THERE'S WATER MUSIC TO THE EARS OF MANUFACTURERS: Only about 30 percent of residential faucets sold each year replace ones that are broken or worn, Jack Suvak, marketing research director at Moen, confessed to the Washington Post. The rest are split between newly built homes and remodeling projects, wherein people typically start replacing their fixtures a couple of years after moving in. Consider faucets. The ones in kitchens should last 15 years on average, while the ones in bathrooms should last about 20. "Most homeowners are not comfortable with what they inherited," Suvak said. "They want to make it their own."

THE DAMAGE THAT DOGS CAN DO CAN BE UNDONE: If scratches on hardwood floors are not all the way through the finish and into the wood below, there are a couple of things you can try, advises Inman News. To start, sand the scratched area with 0000-grade steel wool to blend the scratch into the surrounding area. Then, use a very small brush and apply a small amount of polyurethane just to the scratch itself - keep it off the surrounding area as much as possible. Many hardwood floor companies also offer polyurethane scratch repair kits. Or rub a small amount of paste wax directly into the scratch, using a clean, soft rag. Let the wax dry, then buff the area around the scratch. If you have dark-colored floors, use a dark paste wax that's formulated for darker woods. Use a color-putty stick in a color that matches the floor. Rub it lightly into the scratch, then let it dry. Also, you can try one of the commercial scratch removers available that work primarily by filling in the scratched area and eliminating the reflected light from that area, making the scratch seem to disappear. Or. . . call someone.

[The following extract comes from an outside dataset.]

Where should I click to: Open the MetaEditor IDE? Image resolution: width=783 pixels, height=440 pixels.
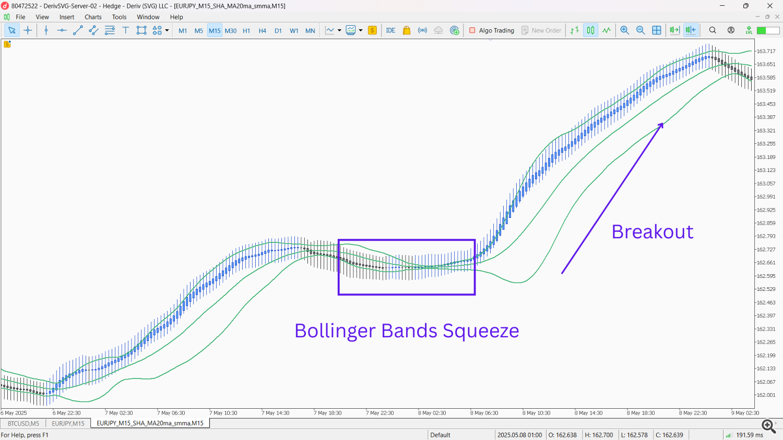(390, 30)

TO DRINK IT UP, SOME OENOPHILES ARE LOCKING IT UP FIRST: Serious wine lovers aren't taking any chances with their collections, the Wall Street Journal observes. While insurers say thefts are still very rare and are most often committed by opportunistic housekeepers or even the resident teenagers, some wealthy collectors are spending as much as $50,000 to install locks that open only at the sound of the owner's voice and affix radio tags that trigger silent alarms when a bottle is removed. One cellar-maker now offers a $5,000 door that's disguised as a fireplace. Security peddlers are doing a brisk business. Los Angeles-based Cellar Masters, which builds about 100 new cellars a year (average cost: $26,000) says a quarter of its recent projects include video surveillance, alarmed doors or motion sensors. Manhattan-based cellar-designer Lee Zinser says more than half of his new clients now ask for alarm systems, compared with almost none three years ago. Wine Enthusiast, an online retailer, says sales of its eSommelier product - an inventory system that allows collectors to place bar codes on their wines and link them to their home alarm systems - rose 30 percent last year. According to an estimate by Fireman's Fund, as many as 10 percent of the nation's most affluent households have wine collections worth at least $100,000. Chubb Group, an insurer that focuses on wealthy clients, says the number of new policies covering wine collections doubled last year.

The Soothsayers

EVEN THE NAR IS ONCE AGAIN REVISING HOPES DOWNWARD: The National Association of Realtors (NAR) still expects more than 6 million existing-home sales in 2007, but stricter lending standards and a decline in subprime mortgage origination have contributed to somewhat lowered expectations compared with earlier forecasts, according to the advocacy group's latest (and well spun) projections. The organization's revised forecast calls for: existing-home sales to total 6.29 million this year and 6.49 million in 2008 compared with 6.48 million last year; new-home sales to reach 864,000 in 2007 and 936,000 next year, lower than the 1.05 million in 2006; and housing starts to attain 1.46 million units this year and 1.52 million in 2008, down from 1.80 million last year. Commented Lawrence Yun, NAR senior economist: "If it weren't for a favorable economic backdrop, housing would probably have a hard landing. As it is, we see this as a soft landing with home sales rising gradually in the second half of the year and prices recovering a bit later." He forecasts the national median existing-home price to slip 1 percent to $219,800 this year, and then rise 1.4 percent in 2008. The median new-home price is expected to be essentially unchanged at $246,400 in 2007, and then rise 2.2 percent next year.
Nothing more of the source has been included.